Dr. Raju Mathew Cyriac, Dr. Athira K and Dr. Sivagnanam Balaji
Introduction: The aim of this study was to assess the OS and toxicity of triplet oral triplet metronomic chemotherapy in patients with advanced / recurrent head and neck squamous cell carcinoma (HNSCC).
Oral metronomic chemotherapy (OMCT) is regular administration of the chemotherapeutic drugs resulting in constant low blood level of the drug. It is economical and patient friendly especially in low resource setting.
Materials and Methods: This is a retrospective study Conducted over a period of 3 years during COVID 19 pandemic in a resource poor district in India with no Radiation facility. The study participants include histologically confirmed head and neck tumours who are either not willing for a radical approach or palliative iv chemotherapy due to logistic and poor social support or not fit for the same.
Patients received erlotinib 150 mg/100mg per oral once daily, capsule celecoxib 200 mg (Fixed dose) per oral twice daily and oral weekly methotrexate 9mg/m2. All the Statistical analysis were done using SPSS software version 16. Descriptive and Kaplan Meir Analysis were also performed.

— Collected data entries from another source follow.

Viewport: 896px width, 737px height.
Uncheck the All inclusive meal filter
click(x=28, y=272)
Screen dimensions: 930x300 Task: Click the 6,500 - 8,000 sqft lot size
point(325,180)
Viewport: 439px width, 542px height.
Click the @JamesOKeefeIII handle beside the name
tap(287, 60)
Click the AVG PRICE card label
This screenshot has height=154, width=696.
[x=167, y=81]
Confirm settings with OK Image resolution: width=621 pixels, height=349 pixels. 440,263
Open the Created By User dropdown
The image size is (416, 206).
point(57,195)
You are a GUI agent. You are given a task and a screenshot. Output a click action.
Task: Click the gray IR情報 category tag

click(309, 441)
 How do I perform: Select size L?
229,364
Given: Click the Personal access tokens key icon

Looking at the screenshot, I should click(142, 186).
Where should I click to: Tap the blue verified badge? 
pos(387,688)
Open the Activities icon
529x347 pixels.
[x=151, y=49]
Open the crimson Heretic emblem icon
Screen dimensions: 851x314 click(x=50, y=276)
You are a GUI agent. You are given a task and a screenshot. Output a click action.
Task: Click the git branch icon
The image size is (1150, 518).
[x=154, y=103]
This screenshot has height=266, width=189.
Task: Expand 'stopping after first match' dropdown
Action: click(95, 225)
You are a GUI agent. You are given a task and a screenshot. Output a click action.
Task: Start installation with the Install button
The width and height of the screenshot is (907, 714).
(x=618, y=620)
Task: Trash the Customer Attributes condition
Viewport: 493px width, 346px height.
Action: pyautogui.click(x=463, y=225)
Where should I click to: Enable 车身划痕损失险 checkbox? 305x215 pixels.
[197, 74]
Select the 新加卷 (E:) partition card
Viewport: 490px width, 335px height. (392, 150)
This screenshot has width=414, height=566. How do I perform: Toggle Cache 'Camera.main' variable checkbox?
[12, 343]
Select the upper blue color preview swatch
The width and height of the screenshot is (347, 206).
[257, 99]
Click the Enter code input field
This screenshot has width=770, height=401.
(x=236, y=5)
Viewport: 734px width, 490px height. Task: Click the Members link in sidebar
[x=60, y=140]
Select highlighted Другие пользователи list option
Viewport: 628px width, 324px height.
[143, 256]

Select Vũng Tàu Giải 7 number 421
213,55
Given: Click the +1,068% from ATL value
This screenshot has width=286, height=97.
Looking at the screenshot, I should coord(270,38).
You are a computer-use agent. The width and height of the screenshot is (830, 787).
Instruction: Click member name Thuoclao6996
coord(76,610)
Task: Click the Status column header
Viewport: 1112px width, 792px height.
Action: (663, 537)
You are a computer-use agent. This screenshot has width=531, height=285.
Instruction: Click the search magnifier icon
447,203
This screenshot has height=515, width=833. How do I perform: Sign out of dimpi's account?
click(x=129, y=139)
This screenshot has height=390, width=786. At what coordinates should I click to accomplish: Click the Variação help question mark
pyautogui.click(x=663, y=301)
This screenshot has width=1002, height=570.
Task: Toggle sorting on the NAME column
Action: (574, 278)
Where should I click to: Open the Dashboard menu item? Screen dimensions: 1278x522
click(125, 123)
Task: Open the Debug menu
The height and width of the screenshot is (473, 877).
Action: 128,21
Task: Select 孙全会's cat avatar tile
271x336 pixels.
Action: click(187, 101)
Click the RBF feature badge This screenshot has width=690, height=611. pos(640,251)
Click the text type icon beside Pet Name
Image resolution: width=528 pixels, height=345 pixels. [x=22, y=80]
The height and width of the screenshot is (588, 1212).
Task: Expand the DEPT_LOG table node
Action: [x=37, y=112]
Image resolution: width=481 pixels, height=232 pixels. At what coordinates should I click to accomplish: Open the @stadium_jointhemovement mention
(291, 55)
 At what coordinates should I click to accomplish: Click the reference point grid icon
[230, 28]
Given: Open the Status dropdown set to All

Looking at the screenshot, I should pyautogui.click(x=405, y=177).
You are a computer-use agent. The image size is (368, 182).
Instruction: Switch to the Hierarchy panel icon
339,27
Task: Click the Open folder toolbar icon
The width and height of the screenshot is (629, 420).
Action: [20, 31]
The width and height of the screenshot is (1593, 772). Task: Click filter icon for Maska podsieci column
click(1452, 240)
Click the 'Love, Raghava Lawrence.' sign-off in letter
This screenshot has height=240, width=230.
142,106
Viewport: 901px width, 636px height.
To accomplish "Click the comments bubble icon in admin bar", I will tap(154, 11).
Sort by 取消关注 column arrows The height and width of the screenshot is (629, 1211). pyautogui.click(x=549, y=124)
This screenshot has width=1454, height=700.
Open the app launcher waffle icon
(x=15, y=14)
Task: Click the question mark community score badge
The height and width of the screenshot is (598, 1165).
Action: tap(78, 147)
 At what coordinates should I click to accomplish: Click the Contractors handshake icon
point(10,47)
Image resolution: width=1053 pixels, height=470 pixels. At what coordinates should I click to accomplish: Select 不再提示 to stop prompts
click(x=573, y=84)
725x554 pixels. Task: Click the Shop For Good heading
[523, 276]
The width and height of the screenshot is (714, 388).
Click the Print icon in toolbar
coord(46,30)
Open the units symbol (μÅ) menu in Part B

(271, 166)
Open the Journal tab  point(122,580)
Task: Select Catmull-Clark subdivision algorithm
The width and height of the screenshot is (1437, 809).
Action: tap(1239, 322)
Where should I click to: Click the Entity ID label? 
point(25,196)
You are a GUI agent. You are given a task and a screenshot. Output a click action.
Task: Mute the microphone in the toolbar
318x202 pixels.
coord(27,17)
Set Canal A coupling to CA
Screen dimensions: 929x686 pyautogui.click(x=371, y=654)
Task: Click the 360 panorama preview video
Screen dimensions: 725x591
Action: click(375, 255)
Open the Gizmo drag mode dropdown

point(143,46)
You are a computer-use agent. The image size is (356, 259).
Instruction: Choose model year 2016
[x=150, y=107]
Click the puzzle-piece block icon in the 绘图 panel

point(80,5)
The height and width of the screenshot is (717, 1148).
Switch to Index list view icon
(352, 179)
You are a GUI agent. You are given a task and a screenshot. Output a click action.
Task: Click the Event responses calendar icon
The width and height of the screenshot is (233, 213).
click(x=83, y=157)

Result: A total of 211 patients were recruited over a period of 3 years from 2021. The median age was 51 with major site being Buccal mucosa .87 percent were having a stage IV disease. The majority had an ECOG PS status of 1-2 and 72 % were having a primary disease.90 % of them received a palliative RT from elsewhere. Only 10 % developed TKI toxicity and less than 10 % developed any other toxicities including hematological toxicities. Less than 20 % needed any IP admissions. The major cause of death was due to Aspiration pneumonia. CR was achieved in 19 % and Partial response was achieved in 39 % of patients. The median follow up was 11 months (95% CI 9.65-12.35). The 2 year survival rate is 65 %. Mean Survival time is 33.9 months (95 % CI 30.44 - 37. 40). Univariate and multivariate analysis showed only CR/PR had a significant impact on OS with HR 0.08 (95 % CI 0.04-0.17) and p value <0.001. PFS could not be calculated because many were lost to follow up. Median Survival time was also not achieved.
Conclusion: We conclude that there is a definite role of OMCT in terms of OS in treatment of head and neck SCC. OMCT can be even an alternative in patients who are not tolerable or affordable for standard palliative iv chemotherapy with or without palliative RT and also can be an option for patient who are not Willing for a curative treatment with either surgery or Radical RT especially in a resource poor setting which also warrants more prospective studies.